How lock_guard<mutex> constructor can be compiled fine without mutex instance?

Question

I am studying about threads in C++11 now, and I met the following line of code:

lock_guard<mutex> lg(mutex);

There is no variable mutex. mutex is only name of type.

Can anyone explain me how above line of code works?

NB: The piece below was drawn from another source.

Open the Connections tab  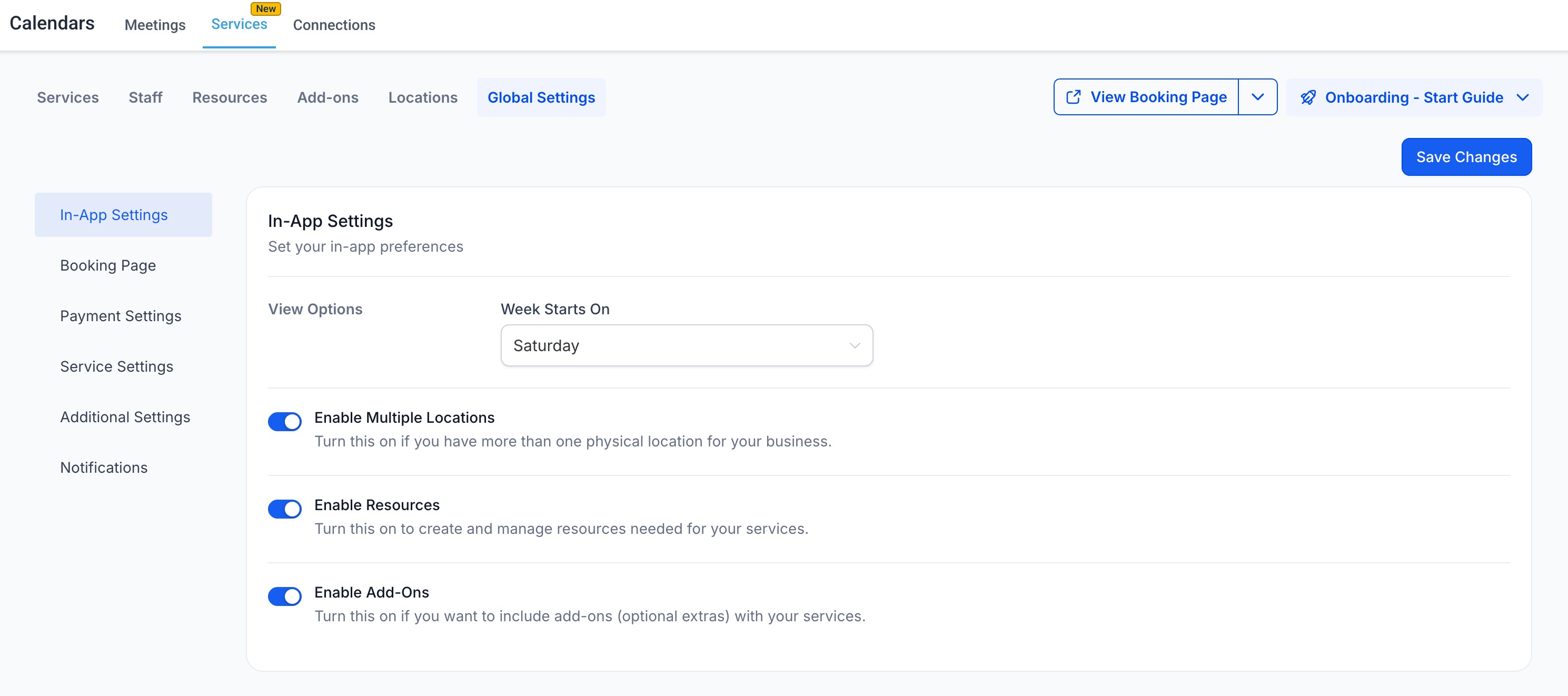coord(334,25)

Why compiler(GCC) doesn't print any error?

Complete code:

#include <iostream>
#include <thread>
#include <mutex>
#include <chrono>

using namespace std;

void do_something()
{
    lock_guard<mutex> lg(mutex);

    cout << "Working..." << endl;

    this_thread::sleep_for(chrono::milliseconds(3000));
}

int main()
{
    thread thd(do_something);
    thd.join();
}

Answer 1

The compiler thinks this is a prototype function declaration:

lock_guard<mutex> lg(mutex);

To be clear, the compiler parses this as the declaration of a function named 'lg' which takes a mutex as a parameter and returns a lock_guard instance.

#include <mutex>

int main()
{
    using namespace std;
    lock_guard<mutex> lg(mutex);
    return 0;
}

vc12 output : warning C4930 : 'std::lock_guard<std::mutex> lg(std::mutex)' : prototyped function not called(was a variable definition intended ? )

Answer 2

In C++ structure, class, enumeration and union names are in their own namespace (not a C++ namespace), which allows you to have variables with the same name as a structure.

For example:

struct SomeStruct
{
    // Member...
};

SomeStruct SomeStruct;  // Valid declaration

---

As for you not getting an error, if the function you use the shown it in a member function, then it could be that the class has a member variable with the name mutex.